(Stored items)
- Opening Delimiter -

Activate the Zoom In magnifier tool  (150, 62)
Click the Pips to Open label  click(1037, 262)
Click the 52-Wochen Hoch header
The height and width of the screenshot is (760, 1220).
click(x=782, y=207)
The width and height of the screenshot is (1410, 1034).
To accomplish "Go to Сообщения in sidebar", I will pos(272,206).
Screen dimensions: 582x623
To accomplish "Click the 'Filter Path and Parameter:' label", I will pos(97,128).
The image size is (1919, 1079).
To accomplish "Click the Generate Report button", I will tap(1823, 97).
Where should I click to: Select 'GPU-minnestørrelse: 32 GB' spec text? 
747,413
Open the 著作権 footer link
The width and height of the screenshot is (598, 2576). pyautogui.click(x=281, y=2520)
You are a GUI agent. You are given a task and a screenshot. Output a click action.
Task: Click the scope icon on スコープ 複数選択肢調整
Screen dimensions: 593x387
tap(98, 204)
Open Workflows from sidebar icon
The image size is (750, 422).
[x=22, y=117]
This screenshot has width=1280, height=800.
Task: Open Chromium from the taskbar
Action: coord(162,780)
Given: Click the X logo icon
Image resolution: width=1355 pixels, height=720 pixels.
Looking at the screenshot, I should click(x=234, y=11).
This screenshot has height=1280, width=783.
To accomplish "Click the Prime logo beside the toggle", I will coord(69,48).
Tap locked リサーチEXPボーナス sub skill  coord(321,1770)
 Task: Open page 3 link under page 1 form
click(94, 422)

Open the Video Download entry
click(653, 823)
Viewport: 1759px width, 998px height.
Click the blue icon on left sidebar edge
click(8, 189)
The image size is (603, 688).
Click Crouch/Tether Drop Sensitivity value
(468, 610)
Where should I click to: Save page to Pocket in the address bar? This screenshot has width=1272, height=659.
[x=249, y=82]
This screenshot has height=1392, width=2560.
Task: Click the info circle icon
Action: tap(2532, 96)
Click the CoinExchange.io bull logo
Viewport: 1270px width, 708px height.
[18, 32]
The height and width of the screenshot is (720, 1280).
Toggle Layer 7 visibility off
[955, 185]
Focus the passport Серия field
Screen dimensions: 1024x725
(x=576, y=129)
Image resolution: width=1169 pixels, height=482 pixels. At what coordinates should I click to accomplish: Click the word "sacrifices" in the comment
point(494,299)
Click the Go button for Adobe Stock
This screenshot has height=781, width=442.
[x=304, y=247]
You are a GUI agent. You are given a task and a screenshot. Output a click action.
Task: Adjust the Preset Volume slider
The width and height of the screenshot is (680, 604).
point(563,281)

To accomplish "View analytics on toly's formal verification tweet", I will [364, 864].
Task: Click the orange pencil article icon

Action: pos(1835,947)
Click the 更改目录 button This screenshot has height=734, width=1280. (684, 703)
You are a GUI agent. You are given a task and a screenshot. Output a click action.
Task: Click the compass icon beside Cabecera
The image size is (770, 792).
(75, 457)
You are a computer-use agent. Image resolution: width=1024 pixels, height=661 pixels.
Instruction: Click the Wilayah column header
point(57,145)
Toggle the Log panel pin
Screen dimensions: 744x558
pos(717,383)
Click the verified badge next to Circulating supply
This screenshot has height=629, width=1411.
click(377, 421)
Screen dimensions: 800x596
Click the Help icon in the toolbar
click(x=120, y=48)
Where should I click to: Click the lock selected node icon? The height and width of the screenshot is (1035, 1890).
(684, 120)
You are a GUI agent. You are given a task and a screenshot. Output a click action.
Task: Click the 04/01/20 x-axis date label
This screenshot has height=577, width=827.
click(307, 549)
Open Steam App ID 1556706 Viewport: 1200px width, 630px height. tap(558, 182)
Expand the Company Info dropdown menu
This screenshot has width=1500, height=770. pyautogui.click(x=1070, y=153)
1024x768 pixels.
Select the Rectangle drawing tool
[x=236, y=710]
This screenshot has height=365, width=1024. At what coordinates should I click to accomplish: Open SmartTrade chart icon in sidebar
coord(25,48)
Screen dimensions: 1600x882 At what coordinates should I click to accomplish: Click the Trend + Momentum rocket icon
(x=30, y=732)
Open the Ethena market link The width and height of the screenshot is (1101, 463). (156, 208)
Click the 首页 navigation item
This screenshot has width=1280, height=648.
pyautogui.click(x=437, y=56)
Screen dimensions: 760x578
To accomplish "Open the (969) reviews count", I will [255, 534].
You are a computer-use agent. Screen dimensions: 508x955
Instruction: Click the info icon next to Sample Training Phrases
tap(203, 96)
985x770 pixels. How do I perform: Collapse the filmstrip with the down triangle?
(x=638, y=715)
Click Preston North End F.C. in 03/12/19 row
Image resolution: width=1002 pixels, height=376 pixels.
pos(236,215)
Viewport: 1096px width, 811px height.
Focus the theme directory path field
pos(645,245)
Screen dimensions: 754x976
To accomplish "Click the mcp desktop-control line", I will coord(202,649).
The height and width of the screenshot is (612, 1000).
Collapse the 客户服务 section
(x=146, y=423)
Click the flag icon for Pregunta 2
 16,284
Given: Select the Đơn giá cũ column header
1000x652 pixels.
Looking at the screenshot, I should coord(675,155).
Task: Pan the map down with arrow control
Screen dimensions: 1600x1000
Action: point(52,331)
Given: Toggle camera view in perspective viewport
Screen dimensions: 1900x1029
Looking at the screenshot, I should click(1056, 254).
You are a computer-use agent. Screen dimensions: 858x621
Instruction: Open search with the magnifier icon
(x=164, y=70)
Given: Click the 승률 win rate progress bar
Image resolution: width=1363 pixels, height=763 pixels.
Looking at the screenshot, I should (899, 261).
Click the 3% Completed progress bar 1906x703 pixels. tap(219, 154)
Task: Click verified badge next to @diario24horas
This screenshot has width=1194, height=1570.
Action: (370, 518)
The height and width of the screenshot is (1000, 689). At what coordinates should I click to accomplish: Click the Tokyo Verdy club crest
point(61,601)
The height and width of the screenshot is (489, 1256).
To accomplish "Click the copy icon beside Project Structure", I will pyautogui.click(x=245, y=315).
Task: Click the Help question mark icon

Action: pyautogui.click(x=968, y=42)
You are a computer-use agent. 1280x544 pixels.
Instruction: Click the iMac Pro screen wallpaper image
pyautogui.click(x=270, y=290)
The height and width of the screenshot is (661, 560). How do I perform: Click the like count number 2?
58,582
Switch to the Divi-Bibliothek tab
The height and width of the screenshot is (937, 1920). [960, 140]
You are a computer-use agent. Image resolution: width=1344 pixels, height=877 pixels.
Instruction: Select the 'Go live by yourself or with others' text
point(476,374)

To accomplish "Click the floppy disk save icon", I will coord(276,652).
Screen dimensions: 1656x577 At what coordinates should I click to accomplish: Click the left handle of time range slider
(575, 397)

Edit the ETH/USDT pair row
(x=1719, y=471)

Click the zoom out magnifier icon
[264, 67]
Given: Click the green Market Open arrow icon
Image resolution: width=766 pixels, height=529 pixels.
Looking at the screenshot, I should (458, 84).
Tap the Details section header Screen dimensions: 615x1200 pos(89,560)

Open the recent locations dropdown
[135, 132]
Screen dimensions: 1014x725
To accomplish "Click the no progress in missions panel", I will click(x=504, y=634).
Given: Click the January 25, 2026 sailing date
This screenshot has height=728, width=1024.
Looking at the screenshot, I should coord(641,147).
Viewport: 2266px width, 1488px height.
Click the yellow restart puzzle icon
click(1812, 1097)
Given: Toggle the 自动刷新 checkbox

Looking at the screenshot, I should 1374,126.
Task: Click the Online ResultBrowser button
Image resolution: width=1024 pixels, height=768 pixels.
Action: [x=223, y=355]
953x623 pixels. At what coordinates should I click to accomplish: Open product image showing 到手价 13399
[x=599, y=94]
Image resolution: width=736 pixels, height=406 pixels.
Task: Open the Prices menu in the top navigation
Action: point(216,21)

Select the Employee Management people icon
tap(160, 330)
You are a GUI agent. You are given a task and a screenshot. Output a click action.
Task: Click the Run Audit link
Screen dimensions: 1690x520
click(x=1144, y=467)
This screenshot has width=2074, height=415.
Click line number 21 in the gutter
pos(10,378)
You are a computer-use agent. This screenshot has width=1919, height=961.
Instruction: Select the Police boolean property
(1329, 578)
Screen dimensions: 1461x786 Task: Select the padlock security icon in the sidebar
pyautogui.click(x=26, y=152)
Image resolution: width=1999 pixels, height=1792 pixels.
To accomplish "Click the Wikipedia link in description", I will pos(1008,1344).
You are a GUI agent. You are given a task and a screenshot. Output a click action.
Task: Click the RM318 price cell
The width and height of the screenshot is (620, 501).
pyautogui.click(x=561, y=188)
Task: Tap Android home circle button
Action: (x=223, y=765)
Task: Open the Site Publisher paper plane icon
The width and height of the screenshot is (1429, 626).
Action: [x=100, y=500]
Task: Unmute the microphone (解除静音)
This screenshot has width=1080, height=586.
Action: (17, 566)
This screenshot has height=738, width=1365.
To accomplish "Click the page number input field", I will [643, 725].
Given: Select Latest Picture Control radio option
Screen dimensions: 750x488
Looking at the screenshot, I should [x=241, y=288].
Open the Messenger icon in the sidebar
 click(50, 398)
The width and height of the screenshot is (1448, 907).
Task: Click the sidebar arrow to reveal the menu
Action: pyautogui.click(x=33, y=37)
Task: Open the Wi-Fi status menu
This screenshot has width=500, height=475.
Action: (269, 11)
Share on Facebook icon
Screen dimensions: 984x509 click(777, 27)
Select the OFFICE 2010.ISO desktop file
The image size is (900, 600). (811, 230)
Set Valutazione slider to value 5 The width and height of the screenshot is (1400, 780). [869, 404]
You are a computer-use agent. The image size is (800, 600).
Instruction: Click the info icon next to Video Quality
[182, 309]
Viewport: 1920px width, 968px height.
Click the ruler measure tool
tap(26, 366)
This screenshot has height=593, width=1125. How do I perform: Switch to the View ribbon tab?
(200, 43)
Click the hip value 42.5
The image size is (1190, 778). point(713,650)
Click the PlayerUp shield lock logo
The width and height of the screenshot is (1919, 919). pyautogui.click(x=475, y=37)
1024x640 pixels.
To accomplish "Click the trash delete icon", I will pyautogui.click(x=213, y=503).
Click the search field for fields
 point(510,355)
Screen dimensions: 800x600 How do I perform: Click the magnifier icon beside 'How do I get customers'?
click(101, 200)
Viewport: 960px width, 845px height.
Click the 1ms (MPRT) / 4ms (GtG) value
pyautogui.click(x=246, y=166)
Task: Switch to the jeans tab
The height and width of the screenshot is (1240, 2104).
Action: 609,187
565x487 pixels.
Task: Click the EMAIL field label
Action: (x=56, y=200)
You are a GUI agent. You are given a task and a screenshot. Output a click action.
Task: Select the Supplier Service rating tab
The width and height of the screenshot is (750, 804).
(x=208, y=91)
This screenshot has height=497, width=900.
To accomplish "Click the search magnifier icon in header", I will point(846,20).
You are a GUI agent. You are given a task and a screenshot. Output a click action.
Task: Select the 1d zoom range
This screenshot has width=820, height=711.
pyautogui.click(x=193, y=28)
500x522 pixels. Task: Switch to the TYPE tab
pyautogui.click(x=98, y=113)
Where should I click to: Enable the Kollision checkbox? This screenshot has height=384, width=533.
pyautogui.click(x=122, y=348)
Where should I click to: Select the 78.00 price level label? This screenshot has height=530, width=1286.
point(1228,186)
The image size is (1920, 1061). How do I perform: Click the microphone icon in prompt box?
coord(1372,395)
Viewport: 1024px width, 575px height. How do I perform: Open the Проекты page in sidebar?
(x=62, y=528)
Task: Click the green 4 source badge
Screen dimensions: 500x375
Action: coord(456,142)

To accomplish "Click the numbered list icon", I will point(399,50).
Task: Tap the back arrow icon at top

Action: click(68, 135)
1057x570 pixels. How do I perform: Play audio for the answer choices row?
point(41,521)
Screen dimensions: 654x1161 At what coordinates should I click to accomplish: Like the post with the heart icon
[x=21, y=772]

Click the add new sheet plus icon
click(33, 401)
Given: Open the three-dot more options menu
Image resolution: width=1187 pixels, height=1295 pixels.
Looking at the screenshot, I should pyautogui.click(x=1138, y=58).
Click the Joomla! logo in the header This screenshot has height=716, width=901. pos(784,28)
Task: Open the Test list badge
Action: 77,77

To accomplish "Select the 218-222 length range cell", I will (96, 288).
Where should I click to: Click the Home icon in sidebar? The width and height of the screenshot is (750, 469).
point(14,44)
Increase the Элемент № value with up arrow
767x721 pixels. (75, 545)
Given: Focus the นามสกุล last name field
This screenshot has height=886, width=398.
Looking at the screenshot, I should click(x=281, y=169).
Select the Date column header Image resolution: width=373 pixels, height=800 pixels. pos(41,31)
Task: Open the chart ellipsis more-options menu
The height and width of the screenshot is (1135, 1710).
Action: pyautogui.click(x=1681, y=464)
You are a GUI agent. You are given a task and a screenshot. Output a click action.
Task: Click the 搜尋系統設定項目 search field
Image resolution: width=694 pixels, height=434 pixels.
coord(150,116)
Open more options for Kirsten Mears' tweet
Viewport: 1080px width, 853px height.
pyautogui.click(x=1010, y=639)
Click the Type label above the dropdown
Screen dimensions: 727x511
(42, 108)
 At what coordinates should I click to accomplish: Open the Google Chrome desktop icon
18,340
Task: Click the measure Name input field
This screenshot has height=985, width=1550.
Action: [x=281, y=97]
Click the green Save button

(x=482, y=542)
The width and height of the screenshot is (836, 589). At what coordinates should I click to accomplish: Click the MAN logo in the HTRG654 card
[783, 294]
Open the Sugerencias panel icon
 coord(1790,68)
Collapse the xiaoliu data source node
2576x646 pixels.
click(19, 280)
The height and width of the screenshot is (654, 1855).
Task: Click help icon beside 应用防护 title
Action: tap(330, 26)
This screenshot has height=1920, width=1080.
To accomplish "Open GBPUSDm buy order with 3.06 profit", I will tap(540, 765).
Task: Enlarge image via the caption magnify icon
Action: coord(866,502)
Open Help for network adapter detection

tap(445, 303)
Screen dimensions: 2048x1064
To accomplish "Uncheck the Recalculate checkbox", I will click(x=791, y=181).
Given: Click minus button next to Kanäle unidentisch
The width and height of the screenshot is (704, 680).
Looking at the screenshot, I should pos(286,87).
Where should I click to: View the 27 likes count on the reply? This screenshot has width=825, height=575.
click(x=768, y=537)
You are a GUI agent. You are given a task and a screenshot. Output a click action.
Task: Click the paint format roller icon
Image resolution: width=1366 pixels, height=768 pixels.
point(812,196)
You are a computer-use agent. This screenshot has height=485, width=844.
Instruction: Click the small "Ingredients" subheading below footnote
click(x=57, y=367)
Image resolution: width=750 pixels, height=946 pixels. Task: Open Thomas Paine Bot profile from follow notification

- Closing Delimiter -

Problem statement ::
Every line above in which the word "progress" is present must be copied into the answer.

Problem solution ::
Given: Click the 승률 win rate progress bar
Click the 3% Completed progress bar 1906x703 pixels. tap(219, 154)
To accomplish "Click the no progress in missions panel", I will click(x=504, y=634).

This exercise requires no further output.